59. BÖLÜM
Burcu, bebek telsizinden gelen sesle uyandı. Yanı başında uyuyan Alp'e baktı. Bu kadar sesse nasıl uyanmamıştı. Hemen yataktan kalkıp Doruk ve Derin'in odasına gitti.
"Geldim annecim." dedi Burcu
"Anni." dedi Doruk ve Derin
"Günaydın annecim." dedi Burcu gülümseyerek
"Baba." dedi Derin
"Baba uyuyor aşkım. Üstümüzü değiştirelim. Kahvaltıyı hazırlayalım sonrada babayı kaldıralım." dedi Burcu gülümseyerek
Burcu, ikizleri beşiklerinden indirip üstlerini giydirdi ve ellerinden tutarak aşağı götürdü.
"Mama." dedi Doruk
"Acıktın mı annecim. Hemen hazırlıyorum." dedi Burcu
Burcu, Doruk ve Derin'i mama sandalyesine koydu önüne de oyuncağını verdi.
"Kadu." dedi Derin
"Kaju orada su içiyor annecim." diyerek Kaju'yu gösterdi Burcu
Burcu, kahvaltı masasını hazırlarken telefonu çalmaya başladı. Hemen baktı arayan Nil'di.
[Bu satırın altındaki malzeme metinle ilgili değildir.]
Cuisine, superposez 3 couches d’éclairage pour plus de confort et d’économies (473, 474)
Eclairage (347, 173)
"Burcu kuş." dedi neşeyle Nil
"Enerjik Nil'im benim." dedi Burcu gülümseyerek
"Müsaitsen akşam Emir ile birlikte o minnoşları ısırmaya geleceğim." dedi Nil
"Gel ama ısırma çocuklarımı sonra her yeri kızarıyor." dedi Burcu
"Ama aşkım sende baldan bebekler yapmasaydın." dedi Nil
"Benim genlerimi aldılar ne yapabilirim." dedi Burcu
"Çok yüce gönüllüsün aşkım." dedi Nil
"Neyse akşam gelirsiniz. Ben şu aç kurtların karnını doyurmam gerekiyor." dedi Burcu
"Öp minikleri benim yerime." dedi Nil
"Derin sevinir de buna Doruk'a söylesem Nil'in yerine öpeceğim hiç sevinmez." dedi Burcu
"Yıldızımız bir türlü barışmadı Doruk beyle." dedi Nil
"Neden acaba çocuğumun etini morartın resmen sevmekten." dedi Burcu
"Yine aynısını yapacağım canım." dedi Nil
Burcu, telefonu kapattı ve hızlıca kahvaltıyı hazırladı. Alp de uyanmış aşağı doğru indi.
"Günaydın." dedi Alp
"Günaydın uykucu akşam misafirlerimiz var." dedi Burcu
"Kim?" diye sordu Alp
"Emir ve Nil hanım." dedi Burcu
"Niy." dedi Doruk yüzünü buruşturarak
"Evet oğlum. Nil seni ısırmaya gelecek." dedi Alp gülerek
Doruk, dudağını büzerek ağlamaya başladı.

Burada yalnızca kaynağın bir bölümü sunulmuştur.